Exercise requirements - Set out every line of the records below as a Markdown table with two columns, "Row" and "Record line," numbering each line and skipping blank lines. Leave the pictures out of the table.

Item position entries
---

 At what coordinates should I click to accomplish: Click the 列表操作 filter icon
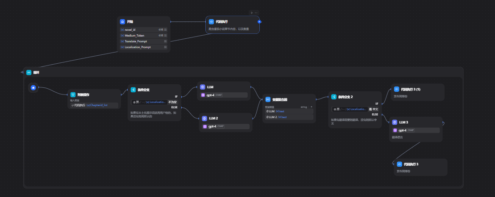(73, 94)
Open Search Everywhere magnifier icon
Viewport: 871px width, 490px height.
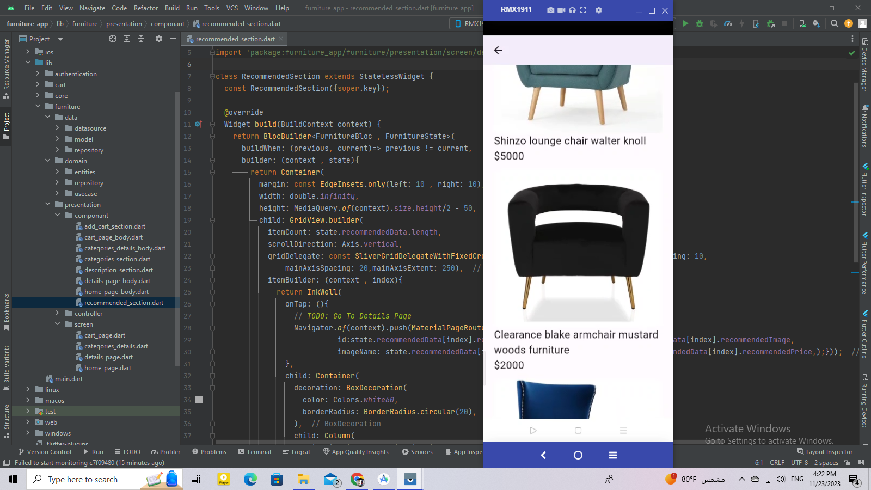pyautogui.click(x=833, y=23)
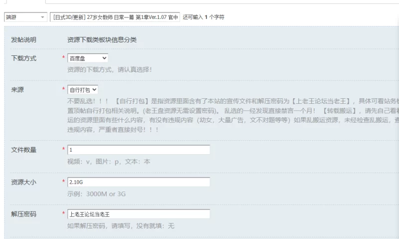The image size is (399, 239).
Task: Click the thread title input starting with [日式3D/更新]
Action: click(x=115, y=17)
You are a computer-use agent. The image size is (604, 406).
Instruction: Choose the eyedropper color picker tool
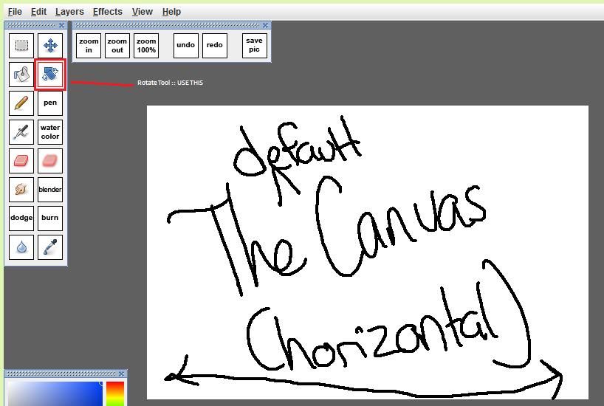click(x=50, y=247)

---

Written solution -
| Row | Record line |
|---|---|
| 1 |  At what coordinates should I click to accomplish: Click the 列表操作 filter icon |
| 2 | (73, 94) |
| 3 | Open Search Everywhere magnifier icon |
| 4 | Viewport: 871px width, 490px height. |
| 5 | pyautogui.click(x=833, y=23) |
| 6 | The image size is (399, 239). |
| 7 | Task: Click the thread title input starting with [日式3D/更新] |
| 8 | Action: click(x=115, y=17) |
| 9 | You are a computer-use agent. The image size is (604, 406). |
| 10 | Instruction: Choose the eyedropper color picker tool |
| 11 | click(x=50, y=247) |